I tre principali indici di Wall Street sotto pressione dopo la notizia di ricorrere al tapering

I tre principali indici di Wall Street sotto pressione dopo la notizia di ricorrere al tapering
Invezz Team
24 mag 2021, 11:04 AM
  • Nella settimana, il Dow Jones si è indebolito -0,51%, l'S&P 500 -0,43%, il Nasdaq ha guadagnato lo 0,31%.
  • I politici statunitensi hanno iniziato a parlare di ridurre gli stimoli ricorrendo al tapering.
  • Il presidente della Fed di Dallas ha affermato che il tapering dovrebbe iniziare "prima piuttosto che tardi".

I tre principali indici di Wall Street rimangono sotto pressione: il Dow Jones e l'S&P 500 si sono indeboliti su base settimanale, mentre il Nasdaq ha registrato una lieve ripresa. Secondo le ultime notizie, i politici statunitensi sono pronti a parlare di ridurre gli stimoli riducendo gli acquisti di obbligazioni, mentre il presidente della Fed di Dallas, Robert Kaplan, ha affermato che il tapering dovrebbe iniziare "prima piuttosto che dopo".

All'inizio di maggio, i responsabili delle politiche statunitensi hanno affermato che si sarebbero concentrati sull'assicurare che il mercato del lavoro si riprendesse completamente, ma la Federal Reserve statunitense dovrà probabilmente inasprire la sua politica monetaria ultra-accomodante prima del previsto.

Il presidente della Federal Reserve di Atlanta, Raphael Bostic, ha spiegato venerdì di essere preoccupato per l'alta inflazione, mentre Patrick Harker ha affermato che la Fed dovrebbe iniziare a discutere di inasprimento. I dati macroeconomici stanno segnalando un costante ritorno economico, tuttavia, se la FED deciderà di inasprire la sua politica monetaria estremamente espansiva, gli indici azionari statunitensi saranno probabilmente a livelli di prezzo inferiori.

L'aumento dell'inflazione negli Stati Uniti ha colpito la fiducia degli investitori e i prossimi giorni potrebbero causare ulteriori sofferenze agli investitori del mercato azionario. Dow Jones, S&P 500 e Nasdaq rimangono in un mercato rialzista, ma il potenziale di rialzo dei tre principali indici di Wall Street rimane limitato per ora.

S&P 500 in calo del -0,43% su base settimanale

L'S&P 500 (SPX) ha chiuso la settimana a 4.155 punti e per ora non vi è alcun rischio di un'inversione di tendenza positiva.

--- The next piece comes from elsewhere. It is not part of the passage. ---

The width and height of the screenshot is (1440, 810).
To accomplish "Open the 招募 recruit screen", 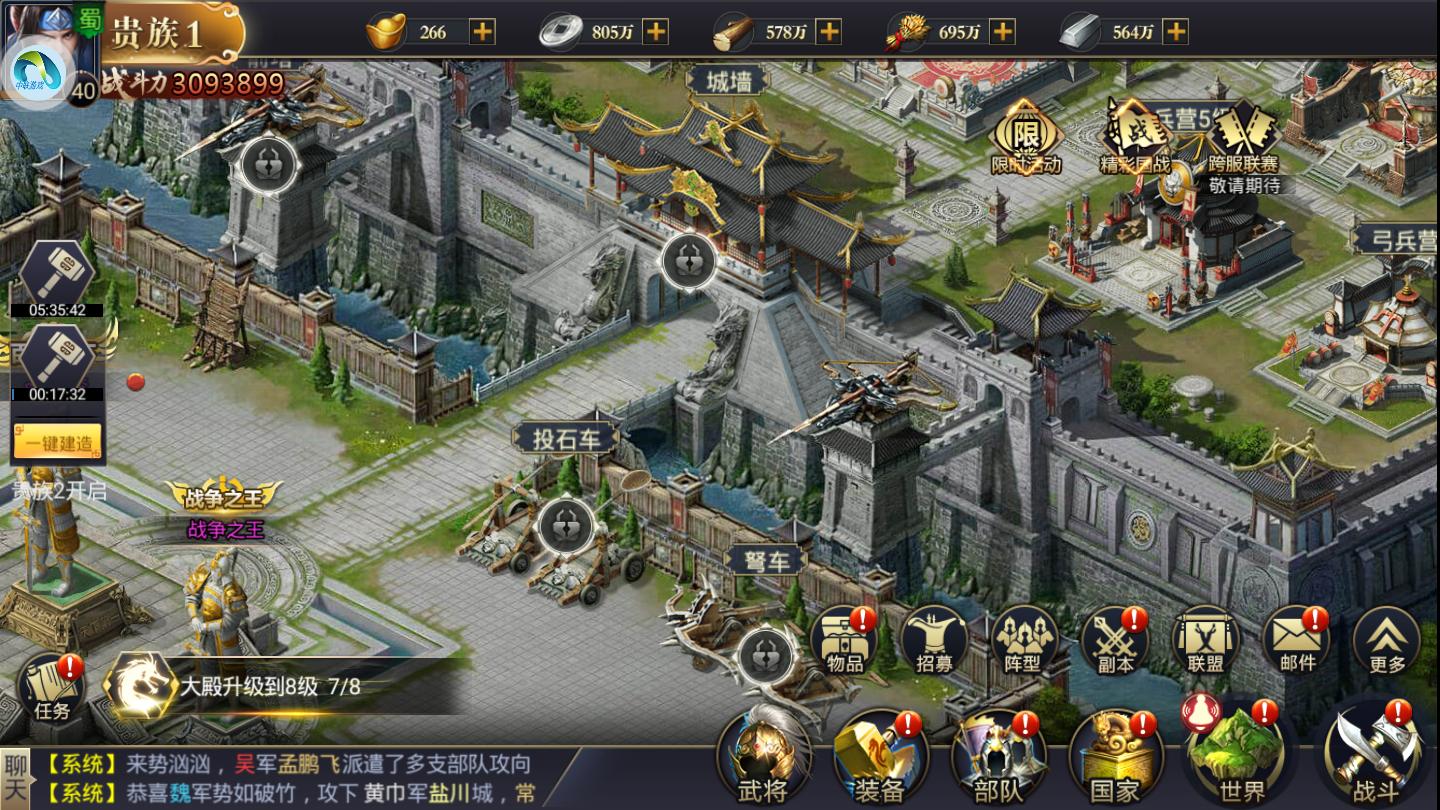I will (934, 640).
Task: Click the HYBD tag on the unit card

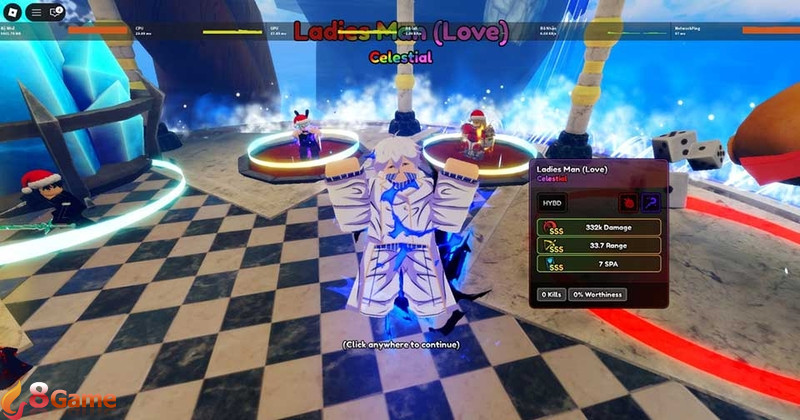Action: pos(552,202)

Se il prezzo scende al di sotto di 4.000 punti, sarebbe un forte segnale di "vendita" e abbiamo la strada aperta a 3.900 o addirittura 3.800 punti.

DJIA in calo del -0,51% su base settimanale

Il Dow Jones Industrial Average (DJIA) si è indebolito del -0,51% per la settimana e ha chiuso a 34.207 punti.

Il Dow Jones Industrial Average continua a essere scambiato in un mercato rialzista, ma se il prezzo scende al di sotto di 33.000 punti, sarebbe un forte segnale di "vendita" e il prossimo obiettivo potrebbe essere di circa 32.000 punti.

Nasdaq Composite in rialzo dello 0,31% su base settimanale

Il Nasdaq Composite (COMP) ha guadagnato lo 0,31% su base settimanale e ha chiuso a 13.470 punti.

Fonte dei dati: tradingview.com

Il potenziale di rialzo per il Nasdaq Composite rimane limitato per ora, ma se il prezzo salta sopra i 13.500 punti, il prossimo obiettivo potrebbe essere di circa 13.600 punti. Il forte livello di supporto è di circa 13.000 punti, e se il prezzo scende al di sotto di questo livello, sarebbe un forte segnale di "vendita", e abbiamo la strada aperta a 12.500 punti.

In sintesi

I tre principali indici di Wall Street rimangono sotto pressione, il Dow Jones e l'S&P 500 si sono indeboliti su base settimanale, mentre il Nasdaq ha registrato una lieve ripresa. I responsabili politici statunitensi hanno iniziato a parlare di ridurre gli stimoli riducendo gli acquisti di obbligazioni e la Federal Reserve statunitense dovrà probabilmente inasprire la sua politica monetaria ultra-accomodante prima del previsto.